[Opening Exercise data section]
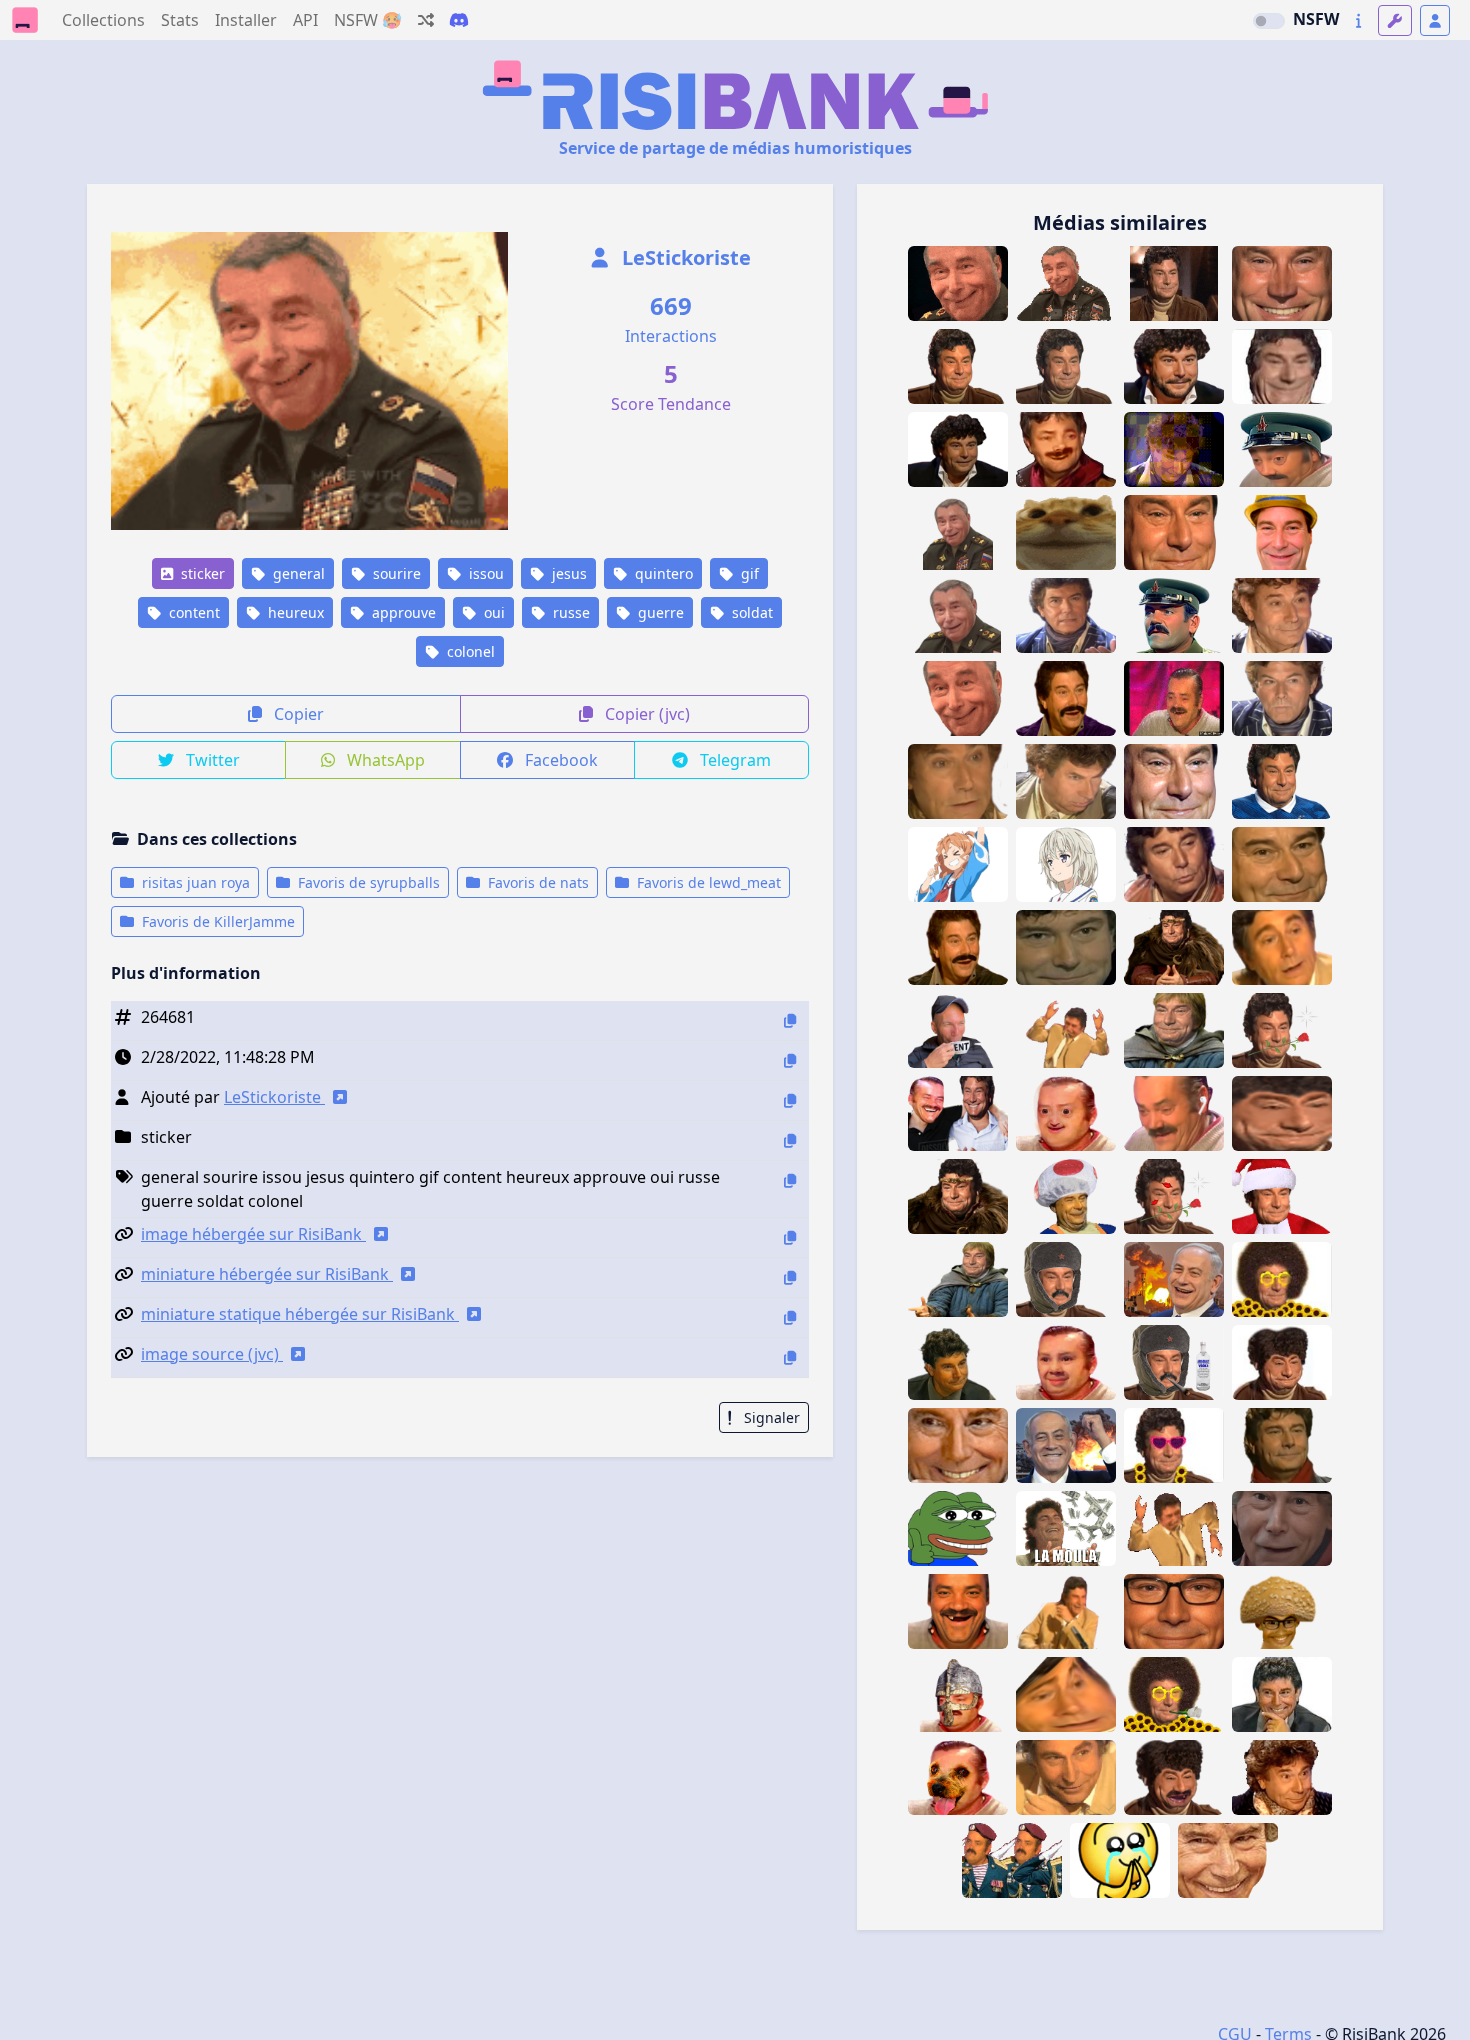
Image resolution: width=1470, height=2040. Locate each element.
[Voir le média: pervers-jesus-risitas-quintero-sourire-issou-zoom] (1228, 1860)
[Closing Exercise data section]
[Opening Exercise data section]
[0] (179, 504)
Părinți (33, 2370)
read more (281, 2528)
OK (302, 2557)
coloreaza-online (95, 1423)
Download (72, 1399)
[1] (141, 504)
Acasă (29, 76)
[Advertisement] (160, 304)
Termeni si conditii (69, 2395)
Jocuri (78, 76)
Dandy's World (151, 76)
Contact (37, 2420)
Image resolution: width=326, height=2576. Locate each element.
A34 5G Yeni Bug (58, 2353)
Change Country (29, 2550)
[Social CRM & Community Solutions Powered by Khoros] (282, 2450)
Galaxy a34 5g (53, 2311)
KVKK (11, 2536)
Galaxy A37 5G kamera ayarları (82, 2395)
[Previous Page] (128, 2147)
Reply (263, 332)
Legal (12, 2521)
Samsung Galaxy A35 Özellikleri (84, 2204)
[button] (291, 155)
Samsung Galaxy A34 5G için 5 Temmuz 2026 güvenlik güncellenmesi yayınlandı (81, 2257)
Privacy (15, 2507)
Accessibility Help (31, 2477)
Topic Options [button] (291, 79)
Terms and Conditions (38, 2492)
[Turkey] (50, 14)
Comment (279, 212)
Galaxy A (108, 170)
[Closing Exercise data section]
[Opening Exercise data section]
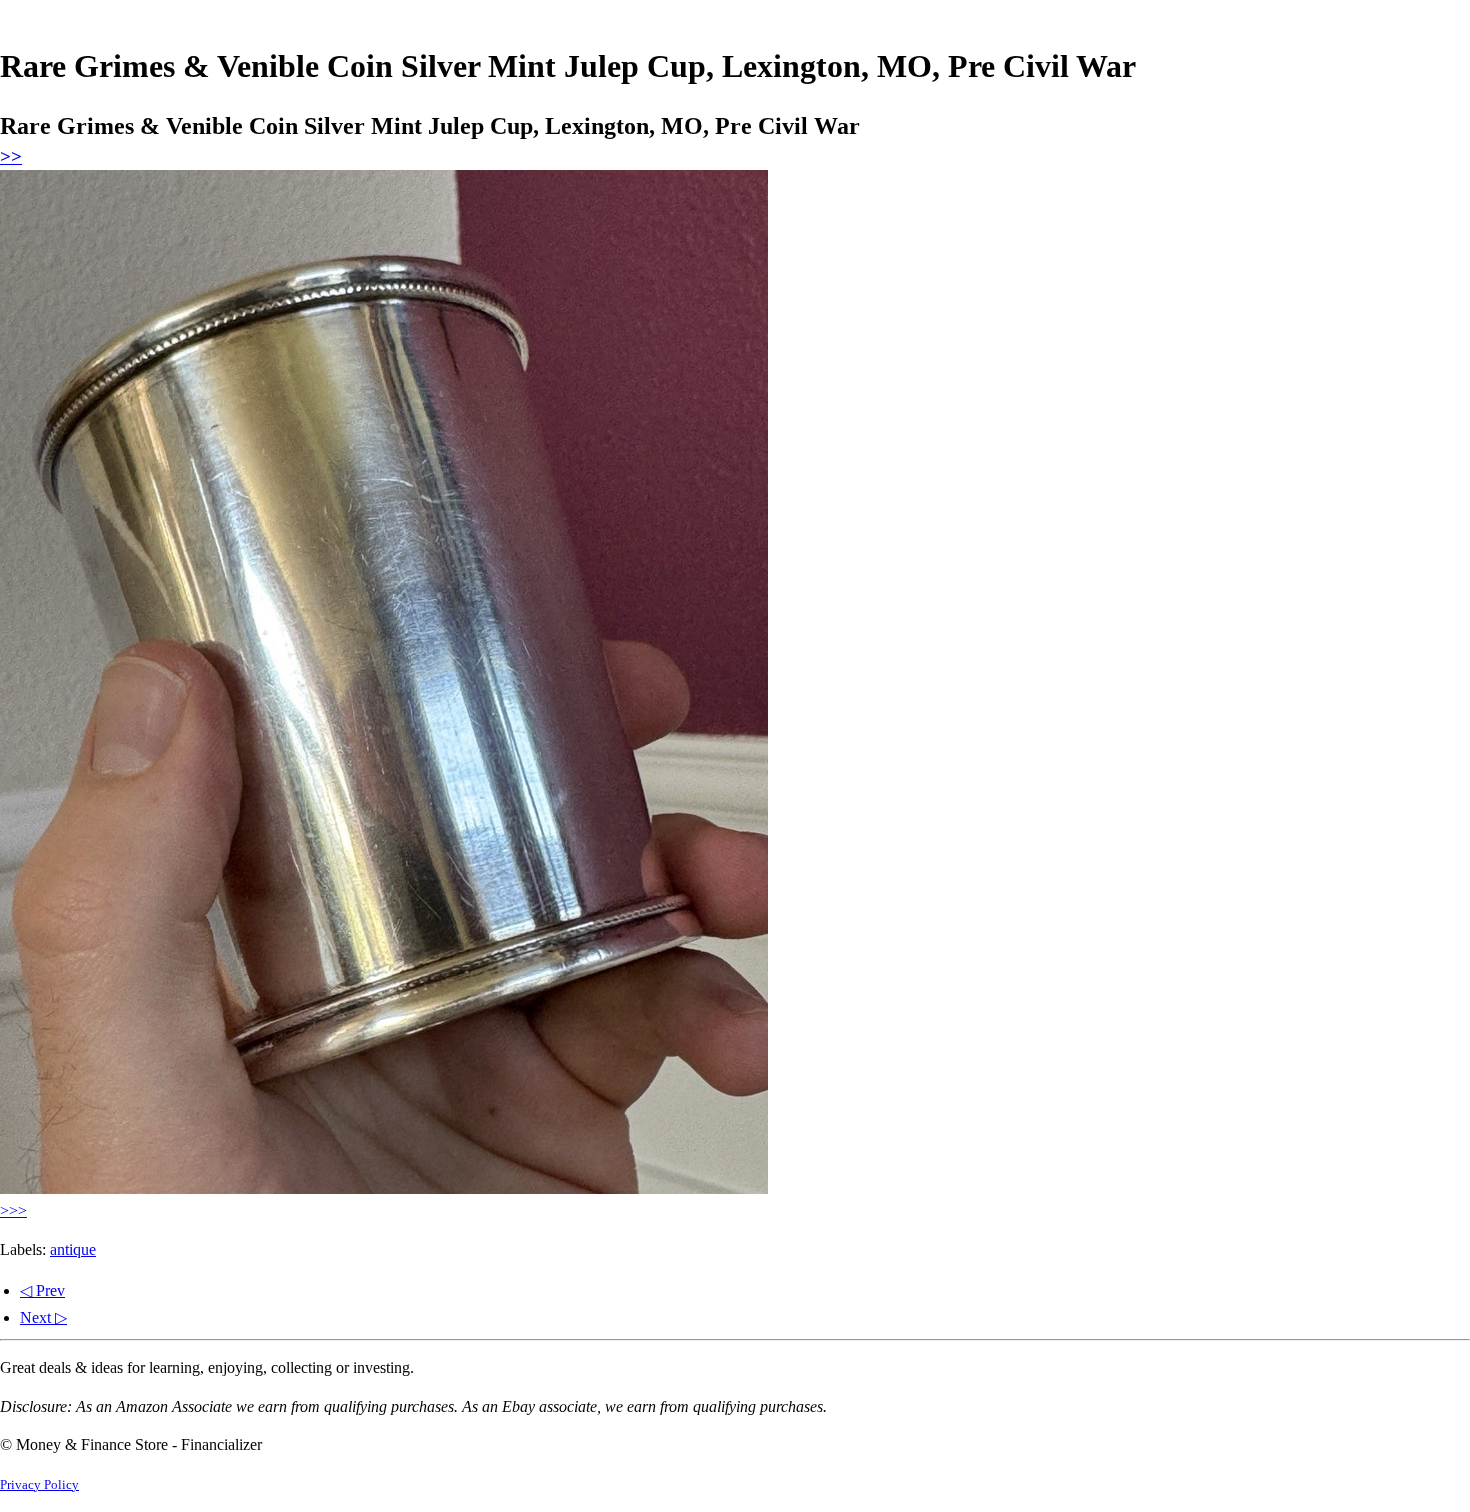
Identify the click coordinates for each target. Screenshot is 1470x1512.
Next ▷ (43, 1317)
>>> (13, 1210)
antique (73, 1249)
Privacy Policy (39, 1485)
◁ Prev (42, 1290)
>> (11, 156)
[Closing Exercise data section]
In the entries above, restate word for word the lines between the one holding "Download (72, 1399)" and the one holding "A34 5G Yeni Bug (58, 2353)", inclusive, and nothing besides.

Download (72, 1399)
[1] (141, 504)
Acasă (29, 76)
[Advertisement] (160, 304)
Termeni si conditii (69, 2395)
Jocuri (78, 76)
Dandy's World (151, 76)
Contact (37, 2420)
Image resolution: width=326, height=2576. Locate each element.
A34 5G Yeni Bug (58, 2353)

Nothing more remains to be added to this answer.